Lack of foresight and miscalculations by Europe and the US have turned Libya into an ungovernable territory that lies just a short distance from the shores of southern Europe. The country is also now home to at least three towns and cities where territory is controlled by the Jihadist group the Islamic State in Iraq and Syria (Isis).

In 2011, Nato intervention turned the tables against the forces of Muammar Gaddafi providing a no-fly zone and bombing raids on strategic targets controlled by the regime – helping a rebel force that was outgunned and mostly untrained win against a disciplined army.

Afterwards, there were promises of assistance in rebuilding the country, but the follow-through on these pledges was disappointing.

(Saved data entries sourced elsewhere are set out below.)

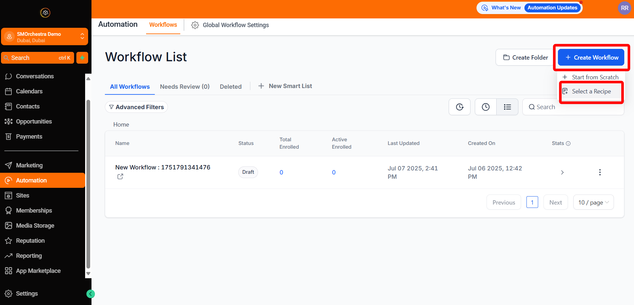634x305 pixels.
Task: Click the green lightning quick-action icon
Action: (x=82, y=58)
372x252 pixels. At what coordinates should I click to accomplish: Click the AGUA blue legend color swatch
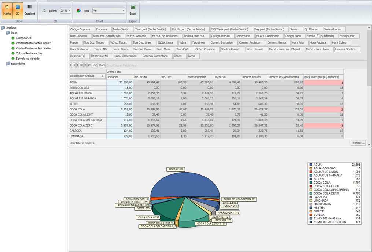[x=311, y=165]
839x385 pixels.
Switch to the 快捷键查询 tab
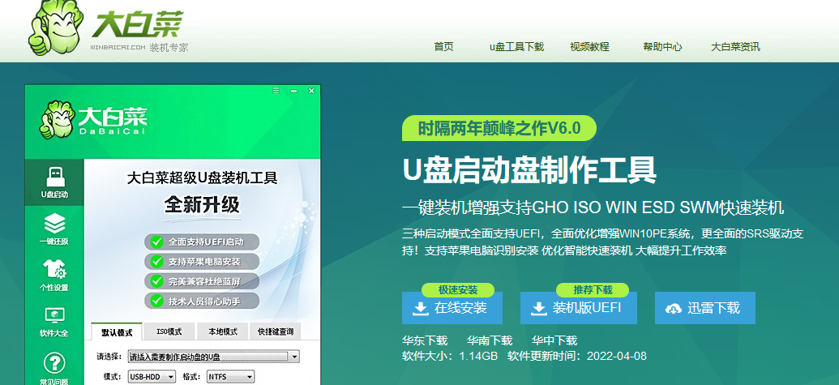(275, 332)
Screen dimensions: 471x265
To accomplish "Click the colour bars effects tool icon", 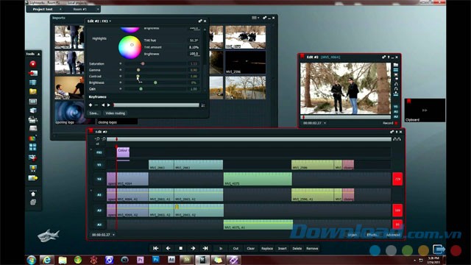I will pyautogui.click(x=32, y=138).
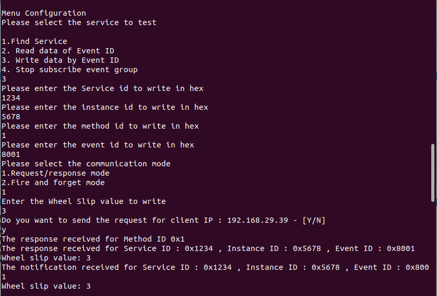Screen dimensions: 437x296
Task: Click 'Please enter the method id' prompt
Action: [100, 126]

After years of bad management under Gaddafi, underinvestment in key institutions and the destructive disorder of the country’s revolution the rebels were in dire need of guidance and support from the countries that helped it win the war.

At the top of the list of priorities for all stakeholders was training and guidance for the post-revolutionary political leaders and bureaucrats, and investment in the creation of reliable security forces.

The help when it came was too little, too late.

An agreement by the US and Bulgaria was only signed In September 2013, 28 months after Libya’s revolution erupted on 17 February 2011.

The UK said it would train around 2,000 soldiers, but the first soldiers were only brought to the UK for training in June 2014, more than three years after the revolution started.

This tardiness, and Nato’s failure to provide proper security for Libya’s democratic transition early on, has led to the current situation, which is now many times more difficult to solve.

The battle for territory between rival militia coalitions has displaced hundreds of thousands of people, while the absence of any kind of effective government means jihadist groups such as Isis have a free reign to carry out atrocities.

To minimise the impact on neighbouring countries, Europe, the US and their Arab allies need to learn from the mistakes of the past, prioritise Libya’s crisis and closely coordinate their response.